Lines from a data source
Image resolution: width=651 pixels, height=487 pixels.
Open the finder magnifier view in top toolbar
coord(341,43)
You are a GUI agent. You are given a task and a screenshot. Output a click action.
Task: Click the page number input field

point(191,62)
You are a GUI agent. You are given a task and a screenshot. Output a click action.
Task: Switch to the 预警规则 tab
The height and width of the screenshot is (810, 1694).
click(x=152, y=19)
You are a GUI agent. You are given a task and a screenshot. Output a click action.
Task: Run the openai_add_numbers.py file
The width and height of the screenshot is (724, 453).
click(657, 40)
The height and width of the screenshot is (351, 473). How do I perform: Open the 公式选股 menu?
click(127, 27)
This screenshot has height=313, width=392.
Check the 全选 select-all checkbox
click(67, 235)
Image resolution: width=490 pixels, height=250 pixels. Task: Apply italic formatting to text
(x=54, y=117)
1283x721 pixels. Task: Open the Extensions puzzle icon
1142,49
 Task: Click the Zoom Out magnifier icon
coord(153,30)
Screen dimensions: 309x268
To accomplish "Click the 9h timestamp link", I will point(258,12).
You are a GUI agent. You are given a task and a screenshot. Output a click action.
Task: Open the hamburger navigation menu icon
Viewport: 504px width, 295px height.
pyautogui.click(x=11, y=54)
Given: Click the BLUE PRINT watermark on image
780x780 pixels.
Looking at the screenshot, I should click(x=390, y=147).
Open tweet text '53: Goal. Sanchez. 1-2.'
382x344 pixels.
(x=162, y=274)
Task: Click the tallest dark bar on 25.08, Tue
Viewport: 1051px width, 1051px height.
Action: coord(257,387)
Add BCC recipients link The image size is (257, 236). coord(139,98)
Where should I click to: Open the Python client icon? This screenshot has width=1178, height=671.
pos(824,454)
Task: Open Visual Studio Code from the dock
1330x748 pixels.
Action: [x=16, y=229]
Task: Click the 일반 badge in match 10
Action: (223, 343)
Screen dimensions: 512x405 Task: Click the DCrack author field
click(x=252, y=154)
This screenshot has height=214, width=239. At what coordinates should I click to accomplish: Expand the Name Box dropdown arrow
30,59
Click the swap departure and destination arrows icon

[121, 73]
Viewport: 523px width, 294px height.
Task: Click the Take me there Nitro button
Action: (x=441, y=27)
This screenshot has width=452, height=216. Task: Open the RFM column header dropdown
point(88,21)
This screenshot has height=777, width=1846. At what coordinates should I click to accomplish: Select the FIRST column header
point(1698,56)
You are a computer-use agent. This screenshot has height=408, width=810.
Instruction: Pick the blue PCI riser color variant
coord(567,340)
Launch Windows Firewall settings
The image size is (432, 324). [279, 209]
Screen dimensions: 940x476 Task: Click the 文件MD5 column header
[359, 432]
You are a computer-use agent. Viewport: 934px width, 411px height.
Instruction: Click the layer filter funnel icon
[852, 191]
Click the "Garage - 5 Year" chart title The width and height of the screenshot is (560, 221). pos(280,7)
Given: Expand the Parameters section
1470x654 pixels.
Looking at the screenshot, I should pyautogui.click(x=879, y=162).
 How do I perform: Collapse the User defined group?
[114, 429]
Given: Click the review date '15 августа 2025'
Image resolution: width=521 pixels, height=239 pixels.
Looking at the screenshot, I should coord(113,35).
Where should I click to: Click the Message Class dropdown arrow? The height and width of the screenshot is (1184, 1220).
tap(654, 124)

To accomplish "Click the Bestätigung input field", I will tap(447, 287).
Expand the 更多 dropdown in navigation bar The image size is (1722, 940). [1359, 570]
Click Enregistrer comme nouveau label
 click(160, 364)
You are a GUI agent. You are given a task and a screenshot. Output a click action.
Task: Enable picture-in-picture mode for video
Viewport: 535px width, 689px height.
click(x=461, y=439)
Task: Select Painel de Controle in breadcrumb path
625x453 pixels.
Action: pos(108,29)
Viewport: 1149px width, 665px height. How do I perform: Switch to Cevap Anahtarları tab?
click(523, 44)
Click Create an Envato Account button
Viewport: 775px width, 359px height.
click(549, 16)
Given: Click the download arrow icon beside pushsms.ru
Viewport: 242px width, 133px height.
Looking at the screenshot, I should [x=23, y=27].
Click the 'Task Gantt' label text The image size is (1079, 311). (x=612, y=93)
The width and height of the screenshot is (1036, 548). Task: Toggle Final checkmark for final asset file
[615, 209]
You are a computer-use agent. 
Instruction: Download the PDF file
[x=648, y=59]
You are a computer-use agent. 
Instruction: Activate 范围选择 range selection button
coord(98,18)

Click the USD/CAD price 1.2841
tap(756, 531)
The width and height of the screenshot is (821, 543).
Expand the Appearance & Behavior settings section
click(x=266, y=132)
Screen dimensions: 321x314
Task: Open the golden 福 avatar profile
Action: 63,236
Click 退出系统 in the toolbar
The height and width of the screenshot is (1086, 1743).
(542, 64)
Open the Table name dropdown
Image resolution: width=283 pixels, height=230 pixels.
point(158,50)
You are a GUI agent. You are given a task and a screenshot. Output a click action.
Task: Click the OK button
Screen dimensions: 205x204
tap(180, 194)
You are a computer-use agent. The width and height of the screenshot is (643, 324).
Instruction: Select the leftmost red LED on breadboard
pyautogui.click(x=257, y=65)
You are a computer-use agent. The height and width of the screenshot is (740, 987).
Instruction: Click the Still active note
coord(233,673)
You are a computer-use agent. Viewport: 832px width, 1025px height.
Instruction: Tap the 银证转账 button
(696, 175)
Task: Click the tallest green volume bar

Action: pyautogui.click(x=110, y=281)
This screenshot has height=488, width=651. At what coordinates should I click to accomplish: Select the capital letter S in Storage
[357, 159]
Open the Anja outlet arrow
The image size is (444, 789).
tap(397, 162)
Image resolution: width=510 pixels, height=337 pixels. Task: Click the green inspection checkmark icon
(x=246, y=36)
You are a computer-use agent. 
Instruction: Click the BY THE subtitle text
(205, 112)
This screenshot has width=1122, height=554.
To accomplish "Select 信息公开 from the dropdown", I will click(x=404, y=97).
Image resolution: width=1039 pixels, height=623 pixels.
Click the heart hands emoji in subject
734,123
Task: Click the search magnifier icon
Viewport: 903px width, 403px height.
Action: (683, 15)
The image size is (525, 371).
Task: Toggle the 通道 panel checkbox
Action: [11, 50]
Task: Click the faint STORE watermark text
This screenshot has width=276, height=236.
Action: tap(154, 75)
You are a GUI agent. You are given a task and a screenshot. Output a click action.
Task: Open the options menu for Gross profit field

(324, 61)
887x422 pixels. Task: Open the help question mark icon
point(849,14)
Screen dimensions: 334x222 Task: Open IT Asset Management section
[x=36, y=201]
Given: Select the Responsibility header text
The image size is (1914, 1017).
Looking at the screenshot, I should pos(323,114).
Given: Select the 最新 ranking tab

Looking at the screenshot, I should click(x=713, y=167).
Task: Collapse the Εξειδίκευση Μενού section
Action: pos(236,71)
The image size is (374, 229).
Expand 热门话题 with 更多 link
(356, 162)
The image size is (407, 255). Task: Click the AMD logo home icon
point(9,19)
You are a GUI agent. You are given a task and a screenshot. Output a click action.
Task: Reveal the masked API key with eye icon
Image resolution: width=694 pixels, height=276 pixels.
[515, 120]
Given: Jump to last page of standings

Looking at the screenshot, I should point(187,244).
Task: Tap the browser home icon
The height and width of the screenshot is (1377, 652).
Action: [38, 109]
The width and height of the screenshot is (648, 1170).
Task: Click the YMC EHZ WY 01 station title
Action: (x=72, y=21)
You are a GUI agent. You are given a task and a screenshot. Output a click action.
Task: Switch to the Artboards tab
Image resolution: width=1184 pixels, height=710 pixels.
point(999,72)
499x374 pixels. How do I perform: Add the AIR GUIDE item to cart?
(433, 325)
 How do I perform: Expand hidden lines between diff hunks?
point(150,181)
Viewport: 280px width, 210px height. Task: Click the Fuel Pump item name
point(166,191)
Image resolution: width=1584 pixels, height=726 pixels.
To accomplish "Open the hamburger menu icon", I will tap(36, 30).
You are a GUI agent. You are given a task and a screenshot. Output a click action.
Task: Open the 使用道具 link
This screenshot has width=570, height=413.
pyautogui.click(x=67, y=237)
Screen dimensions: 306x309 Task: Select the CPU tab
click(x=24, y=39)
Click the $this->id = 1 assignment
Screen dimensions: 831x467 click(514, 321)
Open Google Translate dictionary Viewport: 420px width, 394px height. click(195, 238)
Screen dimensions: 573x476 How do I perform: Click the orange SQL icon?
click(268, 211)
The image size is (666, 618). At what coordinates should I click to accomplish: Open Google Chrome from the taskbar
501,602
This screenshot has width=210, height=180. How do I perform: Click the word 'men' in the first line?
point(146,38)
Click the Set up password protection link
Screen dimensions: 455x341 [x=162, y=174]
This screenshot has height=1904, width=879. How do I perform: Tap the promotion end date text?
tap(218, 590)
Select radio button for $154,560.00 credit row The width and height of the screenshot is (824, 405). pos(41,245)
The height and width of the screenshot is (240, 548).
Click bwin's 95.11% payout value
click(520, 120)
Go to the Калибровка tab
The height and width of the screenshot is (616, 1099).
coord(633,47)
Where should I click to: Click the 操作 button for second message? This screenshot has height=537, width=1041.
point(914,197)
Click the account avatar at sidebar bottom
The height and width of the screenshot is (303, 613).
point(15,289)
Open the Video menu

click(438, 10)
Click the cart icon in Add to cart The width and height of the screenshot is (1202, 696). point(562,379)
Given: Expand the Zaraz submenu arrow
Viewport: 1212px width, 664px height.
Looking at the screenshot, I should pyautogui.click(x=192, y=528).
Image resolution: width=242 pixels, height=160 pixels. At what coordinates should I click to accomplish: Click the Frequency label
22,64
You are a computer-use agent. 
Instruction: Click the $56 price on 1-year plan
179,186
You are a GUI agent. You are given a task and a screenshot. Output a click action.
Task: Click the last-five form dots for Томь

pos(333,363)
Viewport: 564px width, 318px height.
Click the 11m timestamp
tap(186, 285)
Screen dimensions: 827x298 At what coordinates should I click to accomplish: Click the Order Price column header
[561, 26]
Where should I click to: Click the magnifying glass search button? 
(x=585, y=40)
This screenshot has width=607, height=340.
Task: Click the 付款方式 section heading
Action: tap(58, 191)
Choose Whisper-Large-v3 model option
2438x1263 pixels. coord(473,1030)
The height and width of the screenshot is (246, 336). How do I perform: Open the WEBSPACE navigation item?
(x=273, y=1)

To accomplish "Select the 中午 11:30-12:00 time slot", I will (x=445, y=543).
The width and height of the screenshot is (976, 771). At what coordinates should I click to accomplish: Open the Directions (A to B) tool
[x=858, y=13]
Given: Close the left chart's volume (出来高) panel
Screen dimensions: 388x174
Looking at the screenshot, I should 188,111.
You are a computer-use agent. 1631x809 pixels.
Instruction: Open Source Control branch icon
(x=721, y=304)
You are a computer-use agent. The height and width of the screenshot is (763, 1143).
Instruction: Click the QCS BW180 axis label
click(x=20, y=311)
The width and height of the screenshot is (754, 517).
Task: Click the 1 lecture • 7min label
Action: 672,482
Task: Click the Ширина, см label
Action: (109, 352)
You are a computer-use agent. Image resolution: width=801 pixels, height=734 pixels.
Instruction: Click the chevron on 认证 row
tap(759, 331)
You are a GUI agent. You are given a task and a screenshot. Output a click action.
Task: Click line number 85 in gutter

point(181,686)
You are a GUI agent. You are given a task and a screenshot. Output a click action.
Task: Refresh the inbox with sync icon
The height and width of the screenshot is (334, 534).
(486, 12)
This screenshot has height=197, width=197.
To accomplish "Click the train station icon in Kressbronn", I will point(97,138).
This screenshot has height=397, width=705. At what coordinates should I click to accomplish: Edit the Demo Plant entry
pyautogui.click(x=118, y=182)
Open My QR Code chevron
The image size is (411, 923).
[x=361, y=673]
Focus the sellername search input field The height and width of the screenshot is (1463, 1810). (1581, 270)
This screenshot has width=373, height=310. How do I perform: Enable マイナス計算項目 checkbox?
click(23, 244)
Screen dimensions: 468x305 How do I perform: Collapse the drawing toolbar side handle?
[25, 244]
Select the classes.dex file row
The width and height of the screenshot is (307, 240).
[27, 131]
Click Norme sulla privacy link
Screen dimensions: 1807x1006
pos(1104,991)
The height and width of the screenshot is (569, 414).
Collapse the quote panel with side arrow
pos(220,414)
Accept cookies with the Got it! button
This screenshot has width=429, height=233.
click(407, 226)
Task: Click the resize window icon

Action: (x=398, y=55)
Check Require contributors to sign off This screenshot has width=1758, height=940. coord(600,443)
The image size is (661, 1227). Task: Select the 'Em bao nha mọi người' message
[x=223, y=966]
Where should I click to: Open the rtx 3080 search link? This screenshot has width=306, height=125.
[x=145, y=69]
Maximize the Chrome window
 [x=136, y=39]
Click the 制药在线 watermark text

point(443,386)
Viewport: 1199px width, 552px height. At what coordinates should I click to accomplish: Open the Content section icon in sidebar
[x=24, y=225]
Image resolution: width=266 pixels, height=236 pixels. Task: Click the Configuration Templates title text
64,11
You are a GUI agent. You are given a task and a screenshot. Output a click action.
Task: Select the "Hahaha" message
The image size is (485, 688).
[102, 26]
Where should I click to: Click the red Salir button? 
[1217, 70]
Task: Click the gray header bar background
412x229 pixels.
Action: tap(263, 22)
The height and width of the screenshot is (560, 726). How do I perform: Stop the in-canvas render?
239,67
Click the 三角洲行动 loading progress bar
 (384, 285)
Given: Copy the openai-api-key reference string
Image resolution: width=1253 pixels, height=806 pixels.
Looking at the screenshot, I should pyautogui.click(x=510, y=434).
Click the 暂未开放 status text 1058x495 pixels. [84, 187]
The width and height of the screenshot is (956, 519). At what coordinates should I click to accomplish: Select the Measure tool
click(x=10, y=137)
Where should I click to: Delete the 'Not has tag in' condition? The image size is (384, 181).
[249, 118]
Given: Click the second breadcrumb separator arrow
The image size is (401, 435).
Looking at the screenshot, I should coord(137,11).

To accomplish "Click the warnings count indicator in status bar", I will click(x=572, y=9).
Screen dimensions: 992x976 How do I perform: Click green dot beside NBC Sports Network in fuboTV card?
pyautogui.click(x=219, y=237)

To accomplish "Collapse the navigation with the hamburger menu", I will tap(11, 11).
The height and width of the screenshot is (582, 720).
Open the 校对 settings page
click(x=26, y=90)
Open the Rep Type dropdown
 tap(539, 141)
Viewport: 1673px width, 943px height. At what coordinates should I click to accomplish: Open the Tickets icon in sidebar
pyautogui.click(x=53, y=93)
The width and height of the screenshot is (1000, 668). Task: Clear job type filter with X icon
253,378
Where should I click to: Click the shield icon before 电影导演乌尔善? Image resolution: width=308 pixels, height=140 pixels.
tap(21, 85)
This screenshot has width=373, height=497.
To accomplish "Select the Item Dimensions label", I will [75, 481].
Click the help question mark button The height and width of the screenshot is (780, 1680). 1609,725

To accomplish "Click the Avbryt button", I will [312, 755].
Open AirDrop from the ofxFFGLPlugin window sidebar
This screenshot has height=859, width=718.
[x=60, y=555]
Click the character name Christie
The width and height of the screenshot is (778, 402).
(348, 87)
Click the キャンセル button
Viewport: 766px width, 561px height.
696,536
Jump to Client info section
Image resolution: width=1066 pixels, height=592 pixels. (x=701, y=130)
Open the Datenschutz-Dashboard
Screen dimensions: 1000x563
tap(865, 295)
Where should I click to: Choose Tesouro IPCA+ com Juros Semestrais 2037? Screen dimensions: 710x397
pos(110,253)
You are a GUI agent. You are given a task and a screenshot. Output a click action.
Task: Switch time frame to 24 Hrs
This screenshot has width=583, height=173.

Exercise aim. Turn the lines from the one containing "This screenshot has height=1904, width=879." up to and including the one containing "Click the cart" into a Markdown table with the columns Row and Line, skipping any blank lines.

Output of the exercise.
| Row | Line |
|---|---|
| 1 | This screenshot has height=1904, width=879. How do I perform: Tap the promotion end date text? |
| 2 | tap(218, 590) |
| 3 | Select radio button for $154,560.00 credit row The width and height of the screenshot is (824, 405). pos(41,245) |
| 4 | The height and width of the screenshot is (240, 548). |
| 5 | Click bwin's 95.11% payout value |
| 6 | click(520, 120) |
| 7 | Go to the Калибровка tab |
| 8 | The height and width of the screenshot is (616, 1099). |
| 9 | coord(633,47) |
| 10 | Where should I click to: Click the 操作 button for second message? This screenshot has height=537, width=1041. |
| 11 | point(914,197) |
| 12 | Click the account avatar at sidebar bottom |
| 13 | The height and width of the screenshot is (303, 613). |
| 14 | point(15,289) |
| 15 | Open the Video menu |
| 16 | click(438, 10) |
| 17 | Click the cart icon in Add to cart The width and height of the screenshot is (1202, 696). point(562,379) |